▸ WORK TO BE COMPLETED:
Please copy, exactly as they appear below, the lines from the one containing "The width and height of the screenshot is (771, 483)." through the one containing "Open the Branding settings".
----
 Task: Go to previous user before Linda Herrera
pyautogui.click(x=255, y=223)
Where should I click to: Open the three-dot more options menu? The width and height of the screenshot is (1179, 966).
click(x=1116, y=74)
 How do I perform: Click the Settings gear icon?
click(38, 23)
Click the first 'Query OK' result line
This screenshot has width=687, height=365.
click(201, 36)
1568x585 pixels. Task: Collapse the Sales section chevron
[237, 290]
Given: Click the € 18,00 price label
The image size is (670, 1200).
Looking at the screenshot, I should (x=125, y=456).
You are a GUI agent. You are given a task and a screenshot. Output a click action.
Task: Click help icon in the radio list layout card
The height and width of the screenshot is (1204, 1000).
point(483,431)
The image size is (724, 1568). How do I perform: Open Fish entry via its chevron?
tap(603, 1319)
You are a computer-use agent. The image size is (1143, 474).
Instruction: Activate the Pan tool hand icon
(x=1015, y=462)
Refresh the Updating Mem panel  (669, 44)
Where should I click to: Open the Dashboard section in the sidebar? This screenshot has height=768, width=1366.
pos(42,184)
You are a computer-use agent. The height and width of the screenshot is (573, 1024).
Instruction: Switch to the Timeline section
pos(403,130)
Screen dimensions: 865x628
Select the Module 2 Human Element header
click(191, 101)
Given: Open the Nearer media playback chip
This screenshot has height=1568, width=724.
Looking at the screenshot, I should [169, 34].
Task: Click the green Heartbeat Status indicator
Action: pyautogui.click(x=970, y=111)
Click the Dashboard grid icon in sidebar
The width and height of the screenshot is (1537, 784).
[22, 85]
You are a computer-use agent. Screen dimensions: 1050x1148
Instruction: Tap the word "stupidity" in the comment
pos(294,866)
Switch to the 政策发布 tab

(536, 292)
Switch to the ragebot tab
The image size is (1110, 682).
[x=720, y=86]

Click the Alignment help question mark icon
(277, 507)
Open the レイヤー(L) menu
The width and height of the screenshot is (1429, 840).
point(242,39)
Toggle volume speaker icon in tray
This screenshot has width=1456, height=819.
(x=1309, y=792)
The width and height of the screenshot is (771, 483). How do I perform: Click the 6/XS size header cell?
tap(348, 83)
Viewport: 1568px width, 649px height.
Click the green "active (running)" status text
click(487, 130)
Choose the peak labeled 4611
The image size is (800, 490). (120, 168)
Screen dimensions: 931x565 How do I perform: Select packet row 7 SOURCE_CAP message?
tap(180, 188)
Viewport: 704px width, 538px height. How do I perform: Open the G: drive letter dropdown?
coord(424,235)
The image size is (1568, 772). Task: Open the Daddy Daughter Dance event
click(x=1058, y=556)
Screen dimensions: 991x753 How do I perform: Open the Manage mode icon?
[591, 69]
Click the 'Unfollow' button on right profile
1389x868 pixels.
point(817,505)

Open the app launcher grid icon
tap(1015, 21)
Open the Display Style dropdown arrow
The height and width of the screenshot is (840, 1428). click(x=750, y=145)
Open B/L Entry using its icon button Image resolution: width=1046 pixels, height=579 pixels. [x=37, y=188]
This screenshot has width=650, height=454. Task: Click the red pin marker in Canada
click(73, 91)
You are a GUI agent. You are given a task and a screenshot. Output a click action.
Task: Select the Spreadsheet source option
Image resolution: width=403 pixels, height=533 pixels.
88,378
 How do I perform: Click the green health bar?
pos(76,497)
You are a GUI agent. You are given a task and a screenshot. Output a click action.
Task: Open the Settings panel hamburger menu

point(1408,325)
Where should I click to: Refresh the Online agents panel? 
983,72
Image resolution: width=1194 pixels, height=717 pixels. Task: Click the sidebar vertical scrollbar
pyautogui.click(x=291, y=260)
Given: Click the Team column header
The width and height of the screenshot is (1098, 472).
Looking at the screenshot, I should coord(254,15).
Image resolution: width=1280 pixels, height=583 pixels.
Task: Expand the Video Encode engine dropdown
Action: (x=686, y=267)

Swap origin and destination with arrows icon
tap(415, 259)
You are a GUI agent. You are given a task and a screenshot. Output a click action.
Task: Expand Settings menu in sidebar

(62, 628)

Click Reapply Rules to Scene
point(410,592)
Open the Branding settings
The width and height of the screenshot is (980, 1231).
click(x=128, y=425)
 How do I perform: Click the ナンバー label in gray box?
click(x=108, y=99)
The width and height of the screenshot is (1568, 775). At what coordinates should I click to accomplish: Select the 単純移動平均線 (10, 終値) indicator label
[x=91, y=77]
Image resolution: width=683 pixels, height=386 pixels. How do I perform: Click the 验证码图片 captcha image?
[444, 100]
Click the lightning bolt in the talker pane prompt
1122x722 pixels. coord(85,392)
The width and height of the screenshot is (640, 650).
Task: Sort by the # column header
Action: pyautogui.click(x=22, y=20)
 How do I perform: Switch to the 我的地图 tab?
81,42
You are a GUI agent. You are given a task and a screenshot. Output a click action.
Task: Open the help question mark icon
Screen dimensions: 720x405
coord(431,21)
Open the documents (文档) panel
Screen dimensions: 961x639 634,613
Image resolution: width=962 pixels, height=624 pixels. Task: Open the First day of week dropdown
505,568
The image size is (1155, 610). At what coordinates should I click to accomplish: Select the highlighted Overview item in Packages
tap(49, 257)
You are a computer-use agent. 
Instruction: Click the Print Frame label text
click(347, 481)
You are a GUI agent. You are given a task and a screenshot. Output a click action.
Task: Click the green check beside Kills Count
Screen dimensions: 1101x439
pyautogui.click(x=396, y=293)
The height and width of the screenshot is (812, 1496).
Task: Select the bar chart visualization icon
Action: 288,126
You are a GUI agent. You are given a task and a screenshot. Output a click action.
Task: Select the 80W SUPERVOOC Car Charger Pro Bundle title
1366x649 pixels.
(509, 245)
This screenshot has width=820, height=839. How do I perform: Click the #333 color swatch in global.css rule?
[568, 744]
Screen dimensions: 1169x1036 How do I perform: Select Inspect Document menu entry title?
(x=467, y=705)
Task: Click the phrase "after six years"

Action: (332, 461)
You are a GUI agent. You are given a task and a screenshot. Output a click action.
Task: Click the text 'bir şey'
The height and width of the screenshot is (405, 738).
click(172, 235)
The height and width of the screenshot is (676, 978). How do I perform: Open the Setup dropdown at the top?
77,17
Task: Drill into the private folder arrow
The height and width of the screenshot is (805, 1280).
----
▸ REPLY TO THE EXERCISE:
The width and height of the screenshot is (771, 483). How do I perform: Click the 6/XS size header cell?
tap(348, 83)
Viewport: 1568px width, 649px height.
Click the green "active (running)" status text
click(487, 130)
Choose the peak labeled 4611
The image size is (800, 490). (120, 168)
Screen dimensions: 931x565 How do I perform: Select packet row 7 SOURCE_CAP message?
tap(180, 188)
Viewport: 704px width, 538px height. How do I perform: Open the G: drive letter dropdown?
coord(424,235)
The image size is (1568, 772). Task: Open the Daddy Daughter Dance event
click(x=1058, y=556)
Screen dimensions: 991x753 How do I perform: Open the Manage mode icon?
[591, 69]
Click the 'Unfollow' button on right profile
1389x868 pixels.
point(817,505)

Open the app launcher grid icon
tap(1015, 21)
Open the Display Style dropdown arrow
The height and width of the screenshot is (840, 1428). click(x=750, y=145)
Open B/L Entry using its icon button Image resolution: width=1046 pixels, height=579 pixels. [x=37, y=188]
This screenshot has width=650, height=454. Task: Click the red pin marker in Canada
click(73, 91)
You are a GUI agent. You are given a task and a screenshot. Output a click action.
Task: Select the Spreadsheet source option
Image resolution: width=403 pixels, height=533 pixels.
88,378
 How do I perform: Click the green health bar?
pos(76,497)
You are a GUI agent. You are given a task and a screenshot. Output a click action.
Task: Open the Settings panel hamburger menu

point(1408,325)
Where should I click to: Refresh the Online agents panel? 
983,72
Image resolution: width=1194 pixels, height=717 pixels. Task: Click the sidebar vertical scrollbar
pyautogui.click(x=291, y=260)
Given: Click the Team column header
The width and height of the screenshot is (1098, 472).
Looking at the screenshot, I should coord(254,15).
Image resolution: width=1280 pixels, height=583 pixels.
Task: Expand the Video Encode engine dropdown
Action: (x=686, y=267)

Swap origin and destination with arrows icon
tap(415, 259)
You are a GUI agent. You are given a task and a screenshot. Output a click action.
Task: Expand Settings menu in sidebar

(62, 628)

Click Reapply Rules to Scene
point(410,592)
Open the Branding settings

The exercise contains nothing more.